RECORDS SUPPLIED
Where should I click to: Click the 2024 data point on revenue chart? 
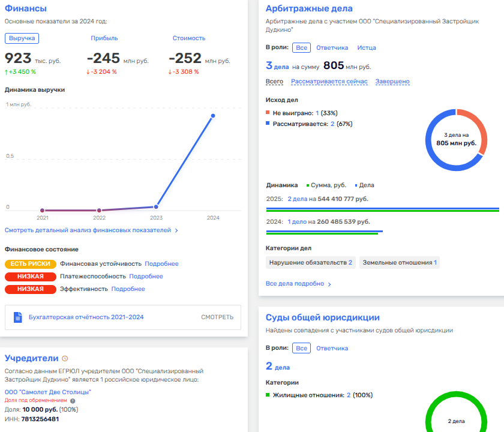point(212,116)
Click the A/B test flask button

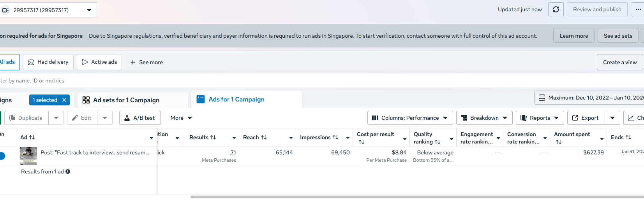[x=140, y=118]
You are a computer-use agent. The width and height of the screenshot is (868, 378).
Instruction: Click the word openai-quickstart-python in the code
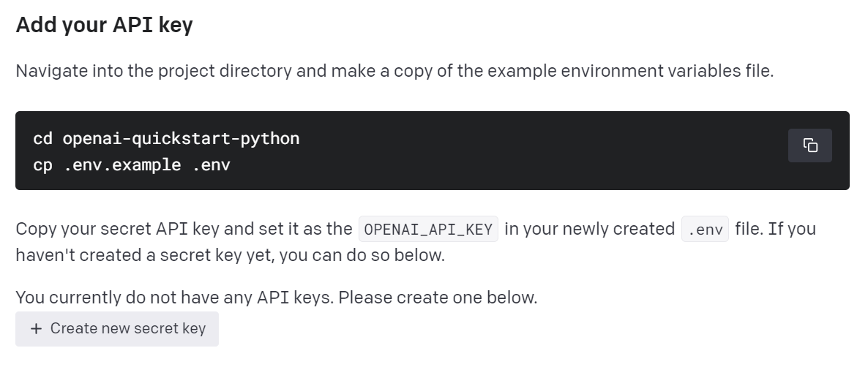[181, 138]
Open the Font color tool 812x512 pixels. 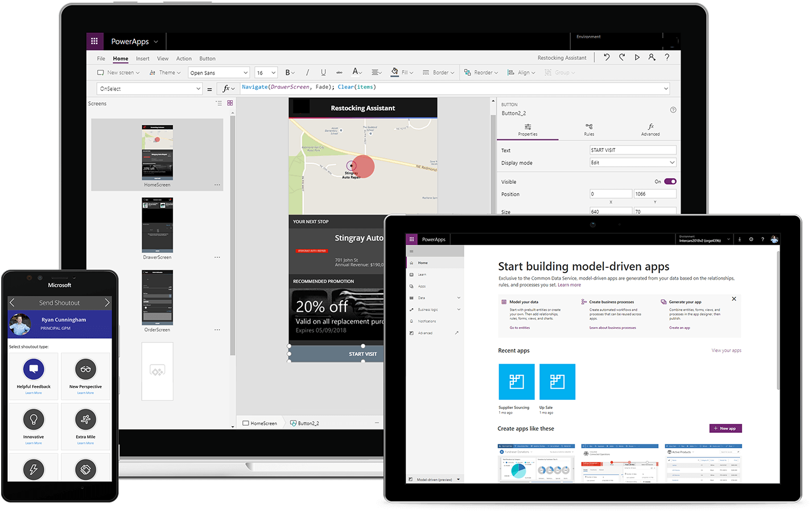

ABOUT THIS EXERCISE
Skipping the images, write out the whole listing exactly.

FINISHED EXERCISE
Where should I click to: Click the 2024 data point on revenue chart? 
point(212,116)
Click the A/B test flask button

[x=140, y=118]
You are a computer-use agent. The width and height of the screenshot is (868, 378).
Instruction: Click the word openai-quickstart-python in the code
[181, 138]
Open the Font color tool 812x512 pixels. 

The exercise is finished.